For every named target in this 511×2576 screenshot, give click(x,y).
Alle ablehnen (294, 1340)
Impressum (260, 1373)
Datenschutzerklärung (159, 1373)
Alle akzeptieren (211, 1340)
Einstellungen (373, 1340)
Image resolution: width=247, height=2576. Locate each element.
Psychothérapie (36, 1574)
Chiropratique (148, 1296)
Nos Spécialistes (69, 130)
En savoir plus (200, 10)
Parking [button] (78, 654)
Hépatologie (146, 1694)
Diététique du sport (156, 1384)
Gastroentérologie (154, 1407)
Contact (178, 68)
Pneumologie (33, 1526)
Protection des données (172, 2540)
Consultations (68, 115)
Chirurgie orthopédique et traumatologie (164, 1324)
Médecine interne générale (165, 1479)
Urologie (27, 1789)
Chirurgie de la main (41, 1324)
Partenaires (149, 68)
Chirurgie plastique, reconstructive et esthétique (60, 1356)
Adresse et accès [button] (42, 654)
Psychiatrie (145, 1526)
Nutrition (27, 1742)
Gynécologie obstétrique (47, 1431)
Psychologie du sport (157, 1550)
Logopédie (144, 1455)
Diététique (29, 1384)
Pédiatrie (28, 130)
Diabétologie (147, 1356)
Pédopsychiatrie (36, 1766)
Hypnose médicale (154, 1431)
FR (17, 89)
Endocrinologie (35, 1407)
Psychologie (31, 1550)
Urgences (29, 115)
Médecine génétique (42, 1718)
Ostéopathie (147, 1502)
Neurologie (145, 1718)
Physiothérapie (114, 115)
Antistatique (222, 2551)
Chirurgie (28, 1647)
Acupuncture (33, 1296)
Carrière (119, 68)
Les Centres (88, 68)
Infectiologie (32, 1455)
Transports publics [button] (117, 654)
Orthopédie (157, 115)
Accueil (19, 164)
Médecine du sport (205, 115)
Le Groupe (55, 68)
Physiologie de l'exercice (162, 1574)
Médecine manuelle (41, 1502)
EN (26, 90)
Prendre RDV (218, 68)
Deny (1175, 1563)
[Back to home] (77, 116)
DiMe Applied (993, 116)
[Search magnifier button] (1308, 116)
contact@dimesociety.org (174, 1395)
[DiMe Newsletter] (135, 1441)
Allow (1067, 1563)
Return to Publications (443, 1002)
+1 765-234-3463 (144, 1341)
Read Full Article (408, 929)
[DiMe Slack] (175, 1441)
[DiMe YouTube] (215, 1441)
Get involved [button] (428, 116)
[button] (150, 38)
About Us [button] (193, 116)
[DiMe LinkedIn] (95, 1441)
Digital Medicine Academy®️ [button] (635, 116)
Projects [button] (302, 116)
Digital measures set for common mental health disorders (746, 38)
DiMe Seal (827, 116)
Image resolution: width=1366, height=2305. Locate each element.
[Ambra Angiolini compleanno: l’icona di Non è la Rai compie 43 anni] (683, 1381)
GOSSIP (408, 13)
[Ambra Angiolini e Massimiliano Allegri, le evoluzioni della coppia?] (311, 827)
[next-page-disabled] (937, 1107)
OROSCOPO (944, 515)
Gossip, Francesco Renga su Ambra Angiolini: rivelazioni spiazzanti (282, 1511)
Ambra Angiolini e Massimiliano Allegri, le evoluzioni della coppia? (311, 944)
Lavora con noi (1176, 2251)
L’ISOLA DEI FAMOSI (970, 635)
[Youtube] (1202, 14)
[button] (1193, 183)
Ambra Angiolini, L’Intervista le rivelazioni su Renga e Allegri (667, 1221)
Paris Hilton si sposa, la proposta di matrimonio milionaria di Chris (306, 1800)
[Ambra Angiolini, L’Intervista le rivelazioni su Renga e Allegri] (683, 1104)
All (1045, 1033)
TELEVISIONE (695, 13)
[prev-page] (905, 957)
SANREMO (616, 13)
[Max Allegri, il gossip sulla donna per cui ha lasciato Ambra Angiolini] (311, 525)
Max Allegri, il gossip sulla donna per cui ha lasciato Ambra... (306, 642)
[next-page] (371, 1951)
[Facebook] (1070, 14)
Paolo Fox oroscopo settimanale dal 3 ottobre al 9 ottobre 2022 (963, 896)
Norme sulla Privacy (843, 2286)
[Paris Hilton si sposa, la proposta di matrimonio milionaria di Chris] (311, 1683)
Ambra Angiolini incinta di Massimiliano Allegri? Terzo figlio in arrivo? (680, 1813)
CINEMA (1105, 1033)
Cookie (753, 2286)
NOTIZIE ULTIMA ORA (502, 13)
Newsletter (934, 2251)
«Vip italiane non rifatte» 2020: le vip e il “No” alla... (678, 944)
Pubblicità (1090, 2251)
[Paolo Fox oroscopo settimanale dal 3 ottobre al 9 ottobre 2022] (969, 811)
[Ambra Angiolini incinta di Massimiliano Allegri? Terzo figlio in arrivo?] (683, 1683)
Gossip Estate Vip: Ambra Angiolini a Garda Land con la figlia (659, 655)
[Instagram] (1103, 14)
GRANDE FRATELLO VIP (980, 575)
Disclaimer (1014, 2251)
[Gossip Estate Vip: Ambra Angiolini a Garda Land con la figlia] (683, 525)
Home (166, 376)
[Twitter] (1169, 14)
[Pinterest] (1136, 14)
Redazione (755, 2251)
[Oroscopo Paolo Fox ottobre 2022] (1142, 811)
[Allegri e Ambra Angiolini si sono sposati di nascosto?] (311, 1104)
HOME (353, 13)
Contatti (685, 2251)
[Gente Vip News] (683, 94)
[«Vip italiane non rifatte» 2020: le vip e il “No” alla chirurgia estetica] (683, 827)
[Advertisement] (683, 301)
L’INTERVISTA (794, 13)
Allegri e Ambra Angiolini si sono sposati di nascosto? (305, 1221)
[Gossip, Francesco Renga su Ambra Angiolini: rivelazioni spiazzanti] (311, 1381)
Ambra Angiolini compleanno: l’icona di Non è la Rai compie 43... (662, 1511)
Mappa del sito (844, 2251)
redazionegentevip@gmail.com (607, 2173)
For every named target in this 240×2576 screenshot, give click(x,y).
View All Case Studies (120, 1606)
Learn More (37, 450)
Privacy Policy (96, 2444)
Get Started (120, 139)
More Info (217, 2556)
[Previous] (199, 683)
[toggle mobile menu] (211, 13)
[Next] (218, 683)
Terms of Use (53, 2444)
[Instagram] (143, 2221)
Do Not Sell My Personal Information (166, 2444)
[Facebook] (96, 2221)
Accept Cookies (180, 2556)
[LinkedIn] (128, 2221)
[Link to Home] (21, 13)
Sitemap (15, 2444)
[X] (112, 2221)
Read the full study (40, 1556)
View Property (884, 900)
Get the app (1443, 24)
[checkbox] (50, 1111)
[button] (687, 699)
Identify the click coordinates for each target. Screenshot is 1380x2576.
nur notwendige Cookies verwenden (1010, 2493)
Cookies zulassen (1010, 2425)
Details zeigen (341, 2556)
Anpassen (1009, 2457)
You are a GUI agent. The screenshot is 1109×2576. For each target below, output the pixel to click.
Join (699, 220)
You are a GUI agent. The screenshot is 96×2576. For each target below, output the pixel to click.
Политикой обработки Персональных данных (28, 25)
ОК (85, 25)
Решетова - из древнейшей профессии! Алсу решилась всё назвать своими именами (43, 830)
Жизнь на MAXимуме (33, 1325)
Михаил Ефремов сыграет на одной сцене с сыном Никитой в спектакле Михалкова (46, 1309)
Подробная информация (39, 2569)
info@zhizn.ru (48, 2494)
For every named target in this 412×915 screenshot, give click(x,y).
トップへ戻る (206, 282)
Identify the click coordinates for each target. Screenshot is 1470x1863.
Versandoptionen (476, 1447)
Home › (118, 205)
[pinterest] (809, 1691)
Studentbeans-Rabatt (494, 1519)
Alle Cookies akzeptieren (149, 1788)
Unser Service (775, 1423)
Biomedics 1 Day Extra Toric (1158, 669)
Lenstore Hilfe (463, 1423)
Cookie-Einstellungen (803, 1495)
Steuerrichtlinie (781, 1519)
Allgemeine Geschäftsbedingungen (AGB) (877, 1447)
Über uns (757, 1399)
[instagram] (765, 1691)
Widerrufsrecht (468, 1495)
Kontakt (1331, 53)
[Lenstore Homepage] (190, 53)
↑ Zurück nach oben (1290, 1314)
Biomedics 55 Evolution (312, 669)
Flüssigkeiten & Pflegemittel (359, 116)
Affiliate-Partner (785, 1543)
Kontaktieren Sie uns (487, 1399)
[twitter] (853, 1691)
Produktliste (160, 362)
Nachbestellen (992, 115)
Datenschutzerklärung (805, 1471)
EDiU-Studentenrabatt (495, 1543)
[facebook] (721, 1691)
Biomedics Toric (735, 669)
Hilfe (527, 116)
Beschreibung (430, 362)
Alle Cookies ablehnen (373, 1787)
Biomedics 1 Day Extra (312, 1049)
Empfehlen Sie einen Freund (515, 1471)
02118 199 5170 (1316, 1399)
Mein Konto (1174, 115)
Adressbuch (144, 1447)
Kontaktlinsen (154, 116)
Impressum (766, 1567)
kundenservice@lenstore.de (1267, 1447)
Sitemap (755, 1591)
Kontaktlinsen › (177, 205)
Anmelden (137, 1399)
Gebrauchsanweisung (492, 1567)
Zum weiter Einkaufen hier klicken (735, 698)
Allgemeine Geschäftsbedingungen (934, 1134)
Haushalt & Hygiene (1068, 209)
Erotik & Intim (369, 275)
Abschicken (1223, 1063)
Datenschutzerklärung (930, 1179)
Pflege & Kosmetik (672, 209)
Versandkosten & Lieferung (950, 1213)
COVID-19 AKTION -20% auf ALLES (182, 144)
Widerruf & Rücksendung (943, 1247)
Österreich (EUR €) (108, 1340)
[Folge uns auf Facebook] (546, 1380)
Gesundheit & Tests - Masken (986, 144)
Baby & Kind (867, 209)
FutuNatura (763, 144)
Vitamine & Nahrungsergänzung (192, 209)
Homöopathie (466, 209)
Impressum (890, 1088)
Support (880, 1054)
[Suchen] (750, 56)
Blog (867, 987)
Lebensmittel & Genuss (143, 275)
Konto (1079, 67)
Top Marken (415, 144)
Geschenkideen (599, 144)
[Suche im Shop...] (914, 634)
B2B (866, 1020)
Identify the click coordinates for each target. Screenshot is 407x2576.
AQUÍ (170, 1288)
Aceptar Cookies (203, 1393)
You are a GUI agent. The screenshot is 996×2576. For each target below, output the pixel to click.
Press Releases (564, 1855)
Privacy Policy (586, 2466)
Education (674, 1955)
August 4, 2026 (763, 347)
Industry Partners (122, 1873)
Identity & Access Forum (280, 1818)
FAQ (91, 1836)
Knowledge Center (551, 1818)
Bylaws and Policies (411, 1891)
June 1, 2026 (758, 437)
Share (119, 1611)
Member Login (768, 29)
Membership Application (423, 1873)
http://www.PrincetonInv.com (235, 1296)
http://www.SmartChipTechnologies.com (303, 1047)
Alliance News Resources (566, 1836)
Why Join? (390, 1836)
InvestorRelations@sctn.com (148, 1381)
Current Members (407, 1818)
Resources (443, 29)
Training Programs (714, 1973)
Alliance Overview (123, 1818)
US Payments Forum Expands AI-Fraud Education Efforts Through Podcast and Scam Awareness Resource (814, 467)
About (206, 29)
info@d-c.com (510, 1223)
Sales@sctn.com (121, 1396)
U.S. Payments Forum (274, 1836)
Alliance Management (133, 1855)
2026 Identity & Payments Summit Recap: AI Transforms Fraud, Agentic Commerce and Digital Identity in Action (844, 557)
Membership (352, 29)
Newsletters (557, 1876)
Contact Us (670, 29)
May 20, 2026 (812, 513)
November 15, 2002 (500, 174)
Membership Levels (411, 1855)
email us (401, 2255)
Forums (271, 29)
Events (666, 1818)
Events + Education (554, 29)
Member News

========================================================================

What you will do | Only the lines above from the one with "Nachbestellen (992, 115)" through the one with "Österreich (EUR €) (108, 1340)" should be duplicated, character for character.

Exercise answer |
Nachbestellen (992, 115)
Datenschutzerklärung (805, 1471)
EDiU-Studentenrabatt (495, 1543)
[facebook] (721, 1691)
Biomedics Toric (735, 669)
Hilfe (527, 116)
Beschreibung (430, 362)
Alle Cookies ablehnen (373, 1787)
Biomedics 1 Day Extra (312, 1049)
Empfehlen Sie einen Freund (515, 1471)
02118 199 5170 (1316, 1399)
Mein Konto (1174, 115)
Adressbuch (144, 1447)
Kontaktlinsen (154, 116)
Impressum (766, 1567)
kundenservice@lenstore.de (1267, 1447)
Sitemap (755, 1591)
Kontaktlinsen › (177, 205)
Anmelden (137, 1399)
Gebrauchsanweisung (492, 1567)
Zum weiter Einkaufen hier klicken (735, 698)
Allgemeine Geschäftsbedingungen (934, 1134)
Haushalt & Hygiene (1068, 209)
Erotik & Intim (369, 275)
Abschicken (1223, 1063)
Datenschutzerklärung (930, 1179)
Pflege & Kosmetik (672, 209)
Versandkosten & Lieferung (950, 1213)
COVID-19 AKTION -20% auf ALLES (182, 144)
Widerruf & Rücksendung (943, 1247)
Österreich (EUR €) (108, 1340)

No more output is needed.